GOAL OF THE EXERCISE ▸ Only the lines from the one containing "Select the sidebar" through the end of the data belong in the answer; reproduce them exactly.
%%
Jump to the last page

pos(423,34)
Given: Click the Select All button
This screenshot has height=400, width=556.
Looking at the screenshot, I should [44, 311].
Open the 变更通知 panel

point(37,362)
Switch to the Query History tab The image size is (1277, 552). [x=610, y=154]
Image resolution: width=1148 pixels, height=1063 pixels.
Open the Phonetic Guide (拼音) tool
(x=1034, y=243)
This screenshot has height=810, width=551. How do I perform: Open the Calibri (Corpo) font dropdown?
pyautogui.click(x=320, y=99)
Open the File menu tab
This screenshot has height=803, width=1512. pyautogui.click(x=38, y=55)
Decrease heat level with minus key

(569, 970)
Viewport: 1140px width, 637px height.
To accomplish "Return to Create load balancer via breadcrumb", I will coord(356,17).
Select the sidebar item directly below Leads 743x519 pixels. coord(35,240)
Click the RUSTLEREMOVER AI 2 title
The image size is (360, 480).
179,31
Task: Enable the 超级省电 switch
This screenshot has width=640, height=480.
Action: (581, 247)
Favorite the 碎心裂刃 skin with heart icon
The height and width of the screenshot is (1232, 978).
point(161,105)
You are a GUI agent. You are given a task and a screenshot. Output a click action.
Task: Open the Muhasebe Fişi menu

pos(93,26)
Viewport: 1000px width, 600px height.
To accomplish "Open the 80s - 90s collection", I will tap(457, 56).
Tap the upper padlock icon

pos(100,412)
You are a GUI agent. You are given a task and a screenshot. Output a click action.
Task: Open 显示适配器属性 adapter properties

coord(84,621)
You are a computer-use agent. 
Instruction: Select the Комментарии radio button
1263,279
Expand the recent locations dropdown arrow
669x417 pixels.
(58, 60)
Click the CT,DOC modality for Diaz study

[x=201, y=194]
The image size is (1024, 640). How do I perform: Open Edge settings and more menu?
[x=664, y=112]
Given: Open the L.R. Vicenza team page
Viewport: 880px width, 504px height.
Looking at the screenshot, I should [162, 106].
%%
EXPECTED OUTPUT ▸
Select the sidebar item directly below Leads 743x519 pixels. coord(35,240)
Click the RUSTLEREMOVER AI 2 title
The image size is (360, 480).
179,31
Task: Enable the 超级省电 switch
This screenshot has width=640, height=480.
Action: (581, 247)
Favorite the 碎心裂刃 skin with heart icon
The height and width of the screenshot is (1232, 978).
point(161,105)
You are a GUI agent. You are given a task and a screenshot. Output a click action.
Task: Open the Muhasebe Fişi menu

pos(93,26)
Viewport: 1000px width, 600px height.
To accomplish "Open the 80s - 90s collection", I will tap(457, 56).
Tap the upper padlock icon

pos(100,412)
You are a GUI agent. You are given a task and a screenshot. Output a click action.
Task: Open 显示适配器属性 adapter properties

coord(84,621)
You are a computer-use agent. 
Instruction: Select the Комментарии radio button
1263,279
Expand the recent locations dropdown arrow
669x417 pixels.
(58, 60)
Click the CT,DOC modality for Diaz study

[x=201, y=194]
The image size is (1024, 640). How do I perform: Open Edge settings and more menu?
[x=664, y=112]
Given: Open the L.R. Vicenza team page
Viewport: 880px width, 504px height.
Looking at the screenshot, I should [162, 106].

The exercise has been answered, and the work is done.